President Trump’s public praise for an experimental coronavirus antibody treatment is putting new pressure on the Food and Drug Administration (FDA) to quickly give emergency clearance to a drug he has touted as a “miracle.”
Doctors think the drugs show promise as a potential treatment of COVID-19, though Trump has created confusion by quickly elevating them to a cure.
“They call them therapeutic, but to me it wasn’t therapeutic,” Trump said in a video he tweeted on Wednesday, five days after receiving the experimental treatment from the biotech company Regeneron.
Trump said that he felt better immediately after taking the drugs.
“I call that a cure,” he said. “It’s a cure.”
But by placing himself in the middle of the drug evaluation process, Trump is once again igniting concerns about politics encroaching on science at a crucial time.
The pressure threatens to undermine confidence in government regulators and turn the science of drug evaluation into yet another political dispute, confusing Americans and sowing distrust about helpful therapies.
Former FDA Commissioner Scott Gottlieb said that the agency should grant emergency authorization to antibody treatments such as the one Trump took and that people shouldn’t be so quick to attack such a promising therapy.
“I hope people don’t shoot at these drugs because there’s this political veneer over access to this. We should just look at the scientific merits,” Gottlieb said Friday on CNBC.

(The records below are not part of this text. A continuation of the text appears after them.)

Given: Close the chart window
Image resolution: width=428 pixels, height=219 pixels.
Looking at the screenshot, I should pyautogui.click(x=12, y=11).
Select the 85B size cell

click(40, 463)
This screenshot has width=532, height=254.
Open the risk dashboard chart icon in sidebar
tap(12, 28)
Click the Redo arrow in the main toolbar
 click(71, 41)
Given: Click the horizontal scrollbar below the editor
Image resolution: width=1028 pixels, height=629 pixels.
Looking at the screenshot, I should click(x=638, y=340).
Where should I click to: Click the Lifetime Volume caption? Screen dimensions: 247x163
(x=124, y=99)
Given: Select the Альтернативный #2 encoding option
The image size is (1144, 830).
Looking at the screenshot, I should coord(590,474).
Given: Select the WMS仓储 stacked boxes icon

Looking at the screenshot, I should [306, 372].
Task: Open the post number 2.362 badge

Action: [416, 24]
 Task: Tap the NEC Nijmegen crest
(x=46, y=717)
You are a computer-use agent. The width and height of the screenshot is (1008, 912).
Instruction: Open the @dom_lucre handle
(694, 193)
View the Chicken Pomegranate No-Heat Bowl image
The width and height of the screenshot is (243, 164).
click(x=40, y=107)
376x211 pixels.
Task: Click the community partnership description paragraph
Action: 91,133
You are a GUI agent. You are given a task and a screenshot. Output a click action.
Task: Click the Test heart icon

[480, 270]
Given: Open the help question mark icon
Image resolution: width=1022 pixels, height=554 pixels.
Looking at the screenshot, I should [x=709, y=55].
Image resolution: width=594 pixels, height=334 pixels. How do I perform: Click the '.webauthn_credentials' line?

Gottlieb also said the safety bar for antibody treatments is lower than it is for vaccines because the science for antibodies is better understood.
“These drugs, based on the data we’ve seen publicly, probably meet the bar for an emergency use authorization. They’re different from a vaccine. A vaccine you’re going to have a much higher threshold for safety,” Gottlieb said.
Two companies have filed for emergency use authorization for antibody drugs in the past week: Regeneron and Eli Lilly. The treatment from Eli Lilly consists of a single monoclonal antibody, while the treatment from Regeneron consists of a cocktail of antibodies.
Monoclonal antibodies are lab-generated versions of one of the human body’s main defenses against pathogens.
Doctors and health experts think antibody drugs could be a bridge to a COVID-19 vaccine but have cautioned that the results to date are preliminary and that longer studies are needed.
“I think there’s an efficacy signal here. But it’s a very selective part of the patient population,” said Jesse Goodman, a professor at Georgetown University who was the FDA’s chief scientific officer during the Obama administration.
Regeneron issued a press release touting its preliminary results but has not publicly released any data. According to the company, a high dose of its drug led to reduced levels of the virus in nonhospitalized patients with mild to moderate symptoms.
Eli Lilly’s submission was based on studies showing that its antibody treatment reduces hospitalizations and serious complications.
There’s no evidence Regeneron’s antibody therapy was responsible for Trump’s apparent recovery.
But in the days since his COVID-19 diagnosis, Trump has seized on the promise of the treatments and claimed they will be broadly available to the public for free.
“We’re going to make them available immediately. We have an emergency use authorization that I want to get signed immediately,” Trump said in a separate video posted Thursday.
Yet the companies themselves have said there will be a limited number of doses available. Regeneron will have just 300,000 doses available by the end of the year, which is enough to last one week, given the current rate of infections.
Eli Lilly has said it will be similarly limited, with 1 million doses.
On Friday, federal officials said they are confident that if emergency authorization is granted, the administration will be able to purchase enough of the drugs to treat vulnerable populations.
“We feel comfortable that upon an [emergency use authorization] being granted that we will have enough to take care of the Americans that need that from a clinical perspective,” said Paul Mango, the deputy chief of staff for policy at the Department of Health and Human Services.
Trump’s fixation on the antibody treatment is reminiscent of his promotion of convalescent plasma and hydroxychloroquine.
In both cases, the FDA issued an emergency use authorization for unproven therapies after coming under apparent pressure from the White House.
Even though antibody drugs may be effective, Trump’s effusive praise and pressure campaign run the risk of leading the public to think the FDA’s decision was driven by politics, not science.
“I think there is the concern, especially with the past things that happened, that this undermines public perception on the independence of FDA and the credibility of their decisions,” Goodman said.
Medical groups, led by the Infectious Diseases Society of America, urged the FDA not to rush its decision, and to make sure any authorization or approval is based on “established scientific standards.”
“Promising results among small numbers of patients to approaches that include antibody therapies are not a substitute for the rigorous scientific review that is essential to ensuring the safety and effectiveness of medicines,” the groups said in a joint statement.
“Relying on such limited data can put patients at risk of adverse events, and an EUA can reduce the ability to conduct the clinical trials that are needed to assess the safety and efficacy of antibody treatments,” they added.